* **WHAT TO DO**:
Which lines in the records below contain the word "with", matching case exactly? Locate each one and copy it in full.
───── DATASET ROWS
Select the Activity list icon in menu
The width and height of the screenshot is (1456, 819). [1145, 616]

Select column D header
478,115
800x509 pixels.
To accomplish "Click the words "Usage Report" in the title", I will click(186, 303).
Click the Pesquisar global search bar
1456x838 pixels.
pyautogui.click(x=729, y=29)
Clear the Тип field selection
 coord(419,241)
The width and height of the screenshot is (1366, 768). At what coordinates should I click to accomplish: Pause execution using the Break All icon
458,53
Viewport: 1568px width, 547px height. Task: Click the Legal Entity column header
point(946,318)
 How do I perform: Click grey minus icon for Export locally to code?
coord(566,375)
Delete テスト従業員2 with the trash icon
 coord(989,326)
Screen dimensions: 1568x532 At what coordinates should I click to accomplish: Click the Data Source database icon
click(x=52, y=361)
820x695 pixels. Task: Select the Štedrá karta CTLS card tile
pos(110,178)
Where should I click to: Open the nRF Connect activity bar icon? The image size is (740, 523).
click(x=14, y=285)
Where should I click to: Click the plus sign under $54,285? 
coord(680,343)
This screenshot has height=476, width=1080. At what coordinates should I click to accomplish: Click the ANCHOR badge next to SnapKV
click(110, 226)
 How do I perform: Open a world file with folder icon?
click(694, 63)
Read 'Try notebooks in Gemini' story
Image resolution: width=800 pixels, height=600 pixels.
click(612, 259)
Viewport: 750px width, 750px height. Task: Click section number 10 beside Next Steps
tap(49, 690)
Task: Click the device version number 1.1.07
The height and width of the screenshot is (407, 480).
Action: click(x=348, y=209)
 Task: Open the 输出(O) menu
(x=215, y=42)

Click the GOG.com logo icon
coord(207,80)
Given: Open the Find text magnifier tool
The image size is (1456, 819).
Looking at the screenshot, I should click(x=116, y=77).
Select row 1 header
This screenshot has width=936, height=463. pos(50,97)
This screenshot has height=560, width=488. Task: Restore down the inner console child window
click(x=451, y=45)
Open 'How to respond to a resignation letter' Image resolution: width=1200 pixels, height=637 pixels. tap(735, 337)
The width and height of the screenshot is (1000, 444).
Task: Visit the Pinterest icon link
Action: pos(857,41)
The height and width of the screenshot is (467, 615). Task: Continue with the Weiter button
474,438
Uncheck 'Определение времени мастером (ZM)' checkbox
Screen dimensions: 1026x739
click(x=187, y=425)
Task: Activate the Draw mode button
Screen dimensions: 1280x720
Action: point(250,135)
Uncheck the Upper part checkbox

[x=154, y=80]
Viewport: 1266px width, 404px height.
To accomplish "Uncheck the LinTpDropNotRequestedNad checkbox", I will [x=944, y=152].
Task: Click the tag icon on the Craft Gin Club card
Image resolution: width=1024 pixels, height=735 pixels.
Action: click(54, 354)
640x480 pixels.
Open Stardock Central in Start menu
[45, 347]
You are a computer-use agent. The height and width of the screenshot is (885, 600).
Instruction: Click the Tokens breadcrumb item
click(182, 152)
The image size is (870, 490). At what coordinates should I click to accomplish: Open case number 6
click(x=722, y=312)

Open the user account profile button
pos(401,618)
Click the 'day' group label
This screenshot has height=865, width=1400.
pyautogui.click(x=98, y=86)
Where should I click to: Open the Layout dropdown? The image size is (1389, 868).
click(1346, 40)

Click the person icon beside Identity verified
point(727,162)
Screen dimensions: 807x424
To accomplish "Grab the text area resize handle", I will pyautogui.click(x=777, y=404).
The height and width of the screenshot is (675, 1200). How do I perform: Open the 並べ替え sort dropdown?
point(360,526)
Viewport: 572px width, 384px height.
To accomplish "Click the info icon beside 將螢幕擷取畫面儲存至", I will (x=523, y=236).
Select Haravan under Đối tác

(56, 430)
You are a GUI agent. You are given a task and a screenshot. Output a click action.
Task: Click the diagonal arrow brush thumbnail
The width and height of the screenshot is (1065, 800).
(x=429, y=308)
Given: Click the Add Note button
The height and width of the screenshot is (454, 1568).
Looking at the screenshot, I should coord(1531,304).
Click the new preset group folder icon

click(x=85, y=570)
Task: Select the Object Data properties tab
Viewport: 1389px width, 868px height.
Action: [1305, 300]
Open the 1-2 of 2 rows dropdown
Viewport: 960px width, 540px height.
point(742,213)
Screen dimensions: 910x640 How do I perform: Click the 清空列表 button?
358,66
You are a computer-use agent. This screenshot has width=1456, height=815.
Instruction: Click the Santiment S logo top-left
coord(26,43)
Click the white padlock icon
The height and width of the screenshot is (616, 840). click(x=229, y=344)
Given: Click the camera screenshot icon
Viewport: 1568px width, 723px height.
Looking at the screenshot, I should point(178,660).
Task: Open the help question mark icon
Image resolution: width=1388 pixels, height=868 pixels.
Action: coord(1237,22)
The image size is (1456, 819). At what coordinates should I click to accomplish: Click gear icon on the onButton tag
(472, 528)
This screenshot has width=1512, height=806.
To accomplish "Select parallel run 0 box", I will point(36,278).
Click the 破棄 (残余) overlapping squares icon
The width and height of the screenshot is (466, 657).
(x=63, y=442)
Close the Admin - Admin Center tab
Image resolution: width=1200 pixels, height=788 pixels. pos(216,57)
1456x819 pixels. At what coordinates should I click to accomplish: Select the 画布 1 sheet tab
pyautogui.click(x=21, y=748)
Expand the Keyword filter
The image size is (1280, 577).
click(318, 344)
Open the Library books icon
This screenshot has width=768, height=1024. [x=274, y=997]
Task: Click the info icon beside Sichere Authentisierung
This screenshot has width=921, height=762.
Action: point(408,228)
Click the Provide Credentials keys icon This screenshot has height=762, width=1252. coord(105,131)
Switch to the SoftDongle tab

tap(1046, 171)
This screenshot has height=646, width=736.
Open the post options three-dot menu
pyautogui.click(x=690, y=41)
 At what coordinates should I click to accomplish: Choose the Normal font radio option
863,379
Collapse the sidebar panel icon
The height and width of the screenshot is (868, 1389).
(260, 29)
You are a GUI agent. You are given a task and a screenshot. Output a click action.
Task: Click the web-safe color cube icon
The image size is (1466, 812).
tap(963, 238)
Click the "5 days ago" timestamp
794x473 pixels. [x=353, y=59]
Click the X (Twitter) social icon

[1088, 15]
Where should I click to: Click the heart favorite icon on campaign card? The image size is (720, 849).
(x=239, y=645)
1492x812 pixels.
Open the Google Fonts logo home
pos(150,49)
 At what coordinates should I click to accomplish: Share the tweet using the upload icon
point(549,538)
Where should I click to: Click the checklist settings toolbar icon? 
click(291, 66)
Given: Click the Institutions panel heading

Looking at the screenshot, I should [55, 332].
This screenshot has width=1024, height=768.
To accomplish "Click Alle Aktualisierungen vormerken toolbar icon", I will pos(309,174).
──────────
* **THE SOLUTION**:
Delete テスト従業員2 with the trash icon
 How do I perform: Open a world file with folder icon?
The height and width of the screenshot is (467, 615). Task: Continue with the Weiter button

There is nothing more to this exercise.